### Saved data entries:
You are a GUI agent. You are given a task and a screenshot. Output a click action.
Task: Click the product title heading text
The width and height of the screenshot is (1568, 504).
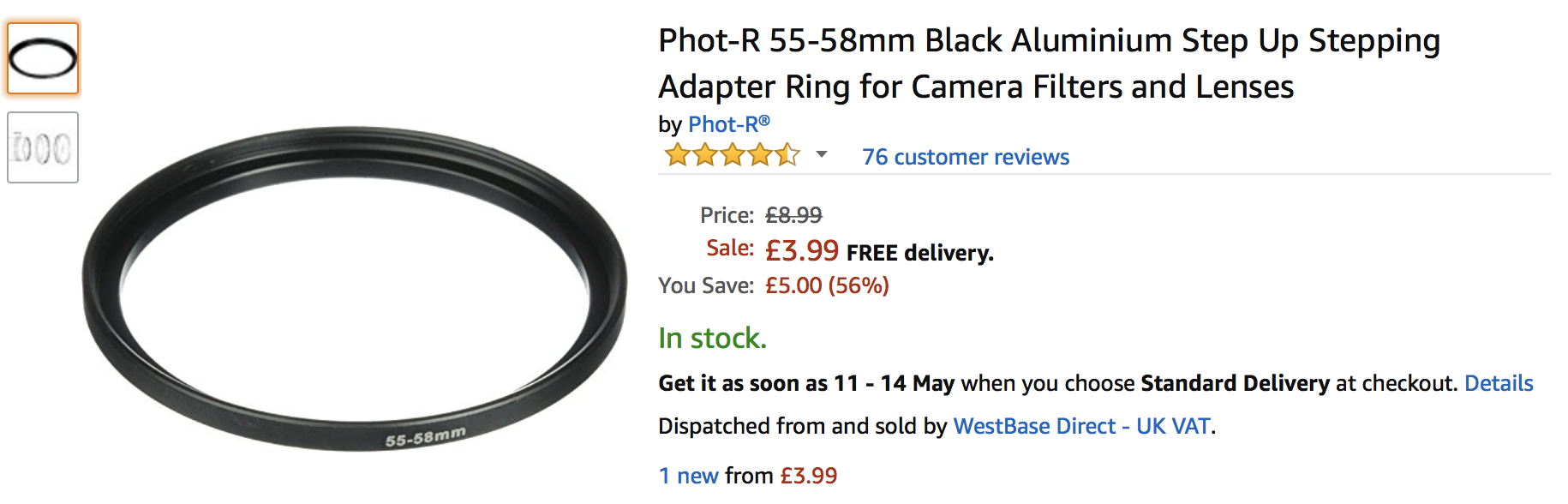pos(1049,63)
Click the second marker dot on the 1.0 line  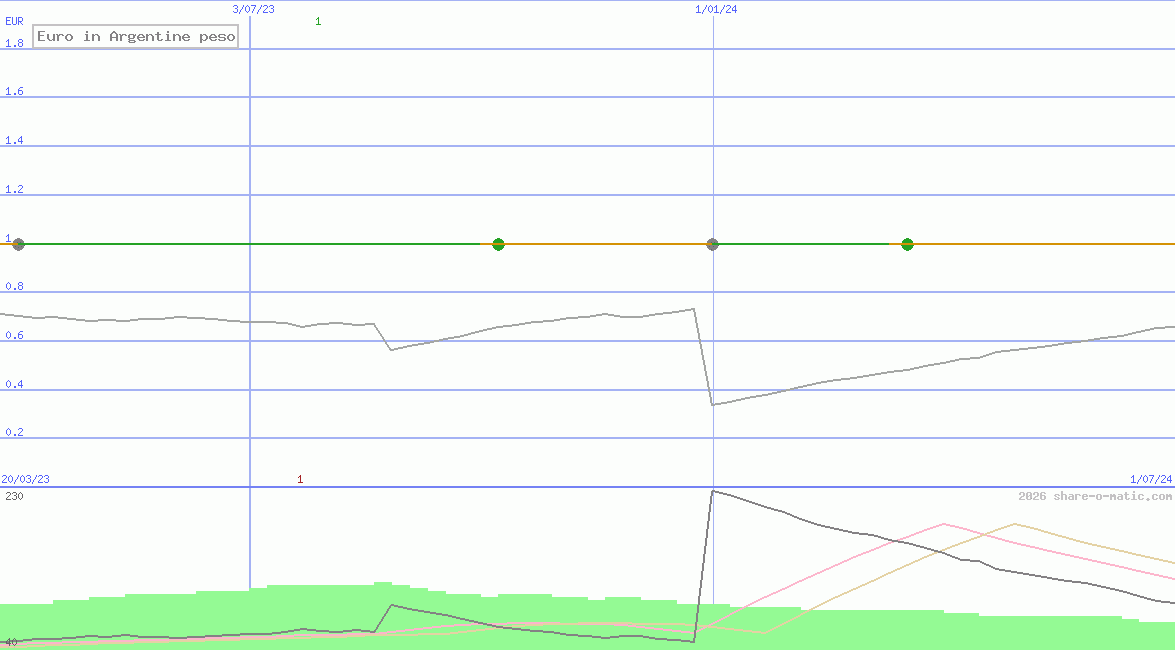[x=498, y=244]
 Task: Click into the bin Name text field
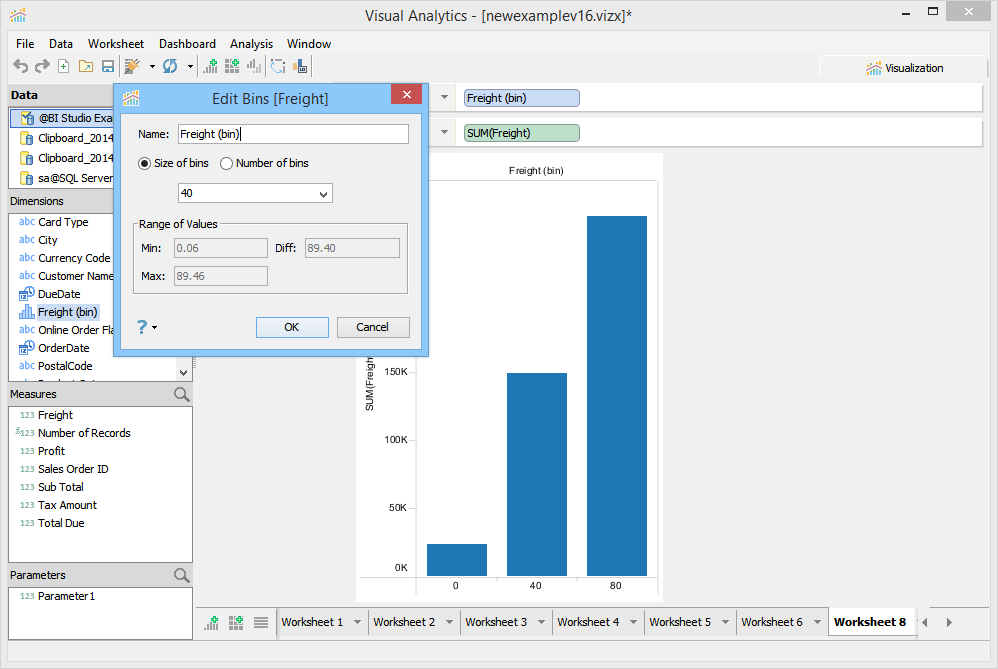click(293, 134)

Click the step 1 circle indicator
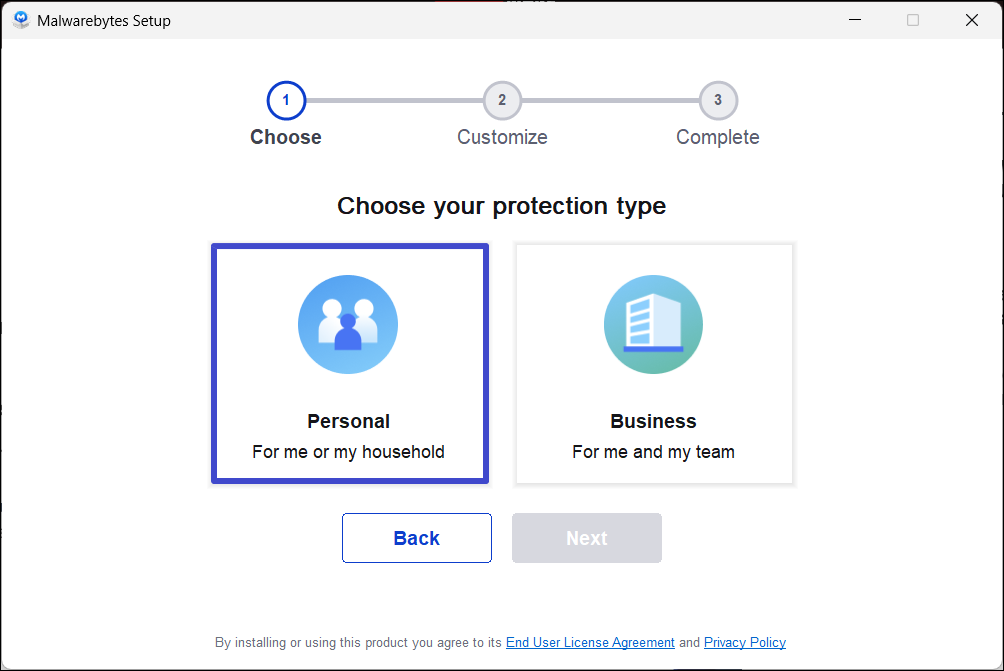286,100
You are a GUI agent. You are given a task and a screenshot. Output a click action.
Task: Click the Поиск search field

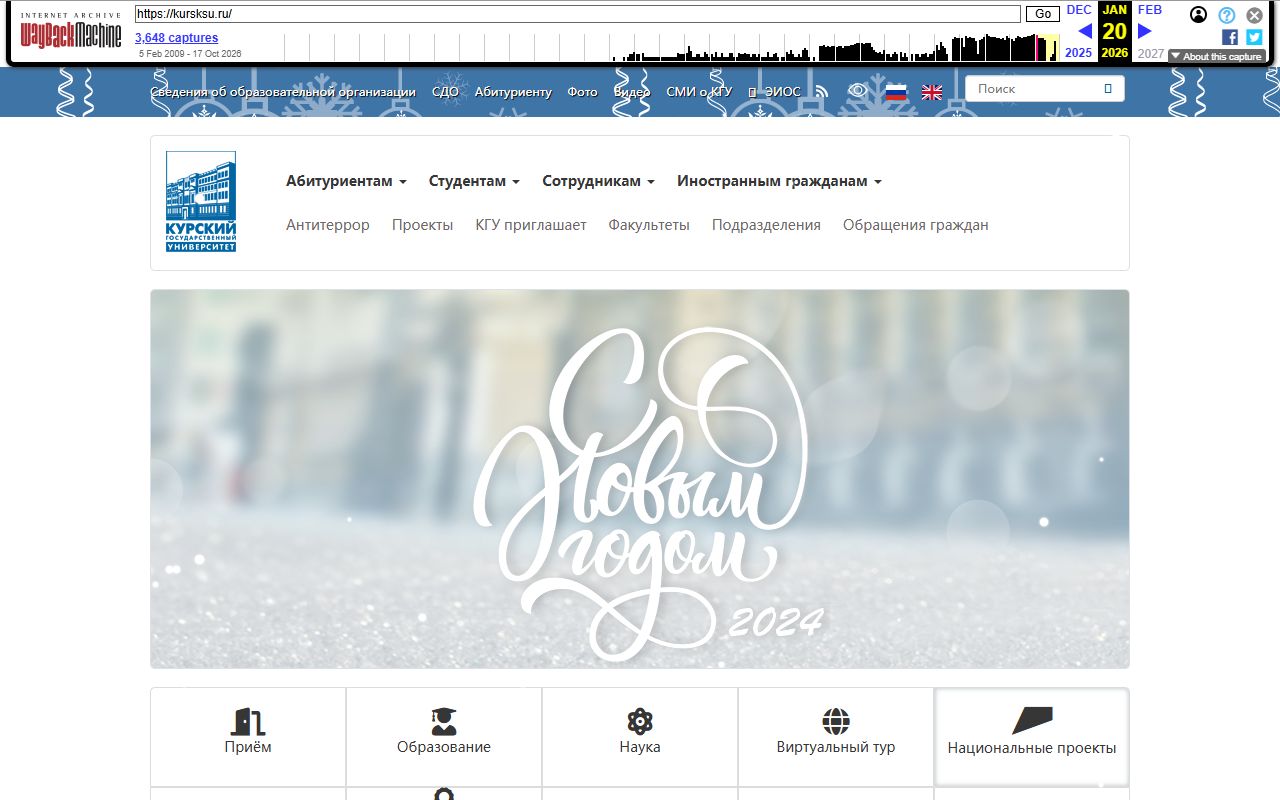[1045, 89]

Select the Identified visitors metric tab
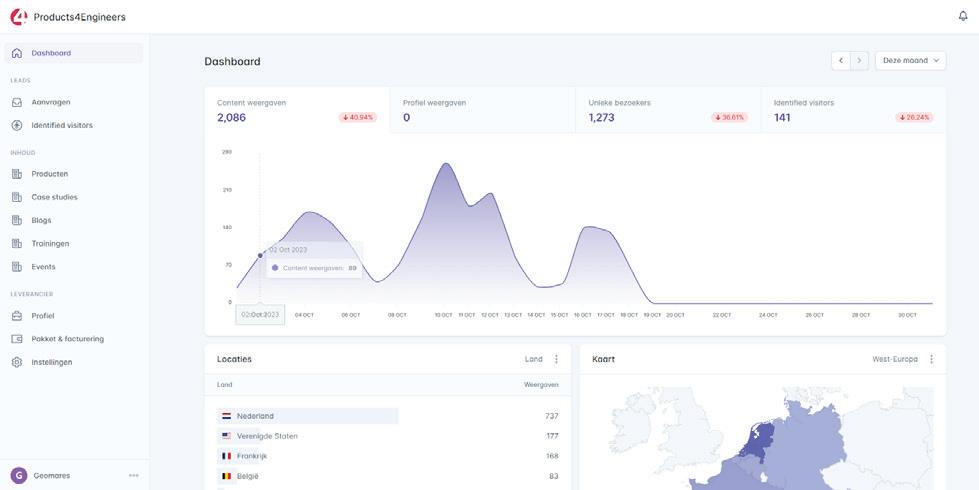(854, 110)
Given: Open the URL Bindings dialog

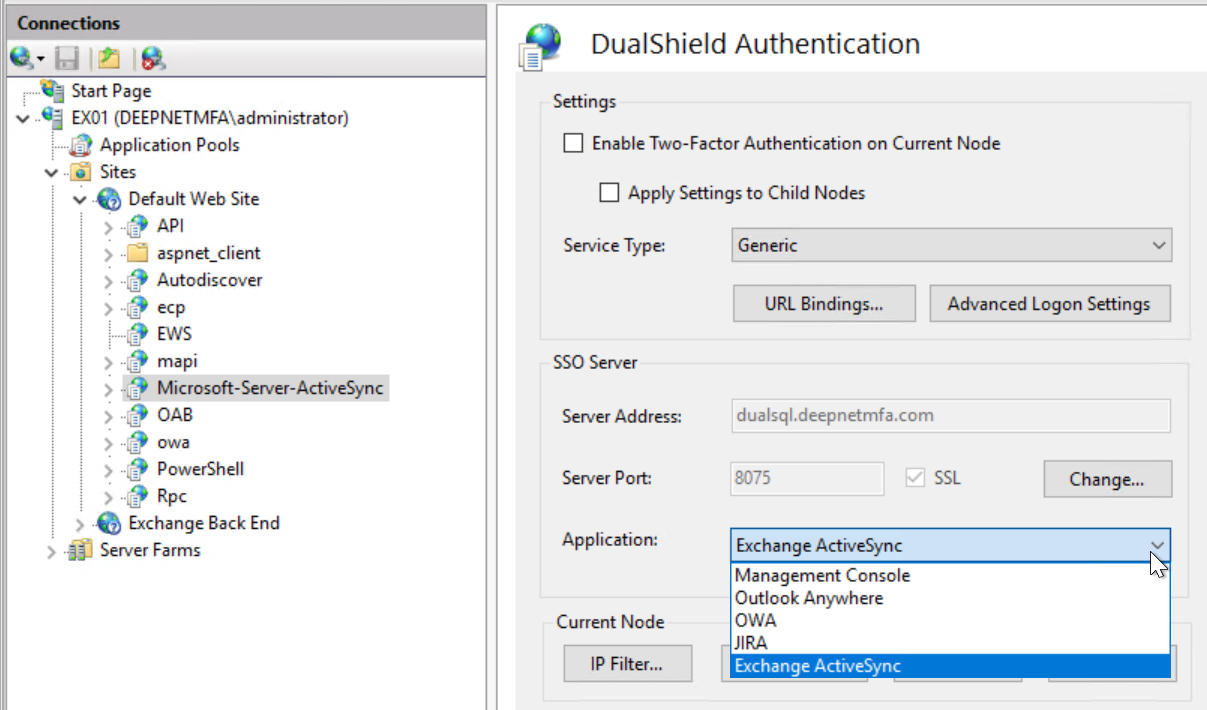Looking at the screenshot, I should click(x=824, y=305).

### TASK GOAL:
The copy starts at the line holding "Click the step 1 circle indicator" and ends at the last line of the records above. Transcribe those lines exactly, pictures excluded.

### ANSWER TO THE EXERCISE:
Click the step 1 circle indicator
286,100
You are a GUI agent. You are given a task and a screenshot. Output a click action.
Task: Click the Поиск search field

[1045, 89]

Select the Identified visitors metric tab
(854, 110)
Given: Open the URL Bindings dialog

Looking at the screenshot, I should click(x=824, y=305).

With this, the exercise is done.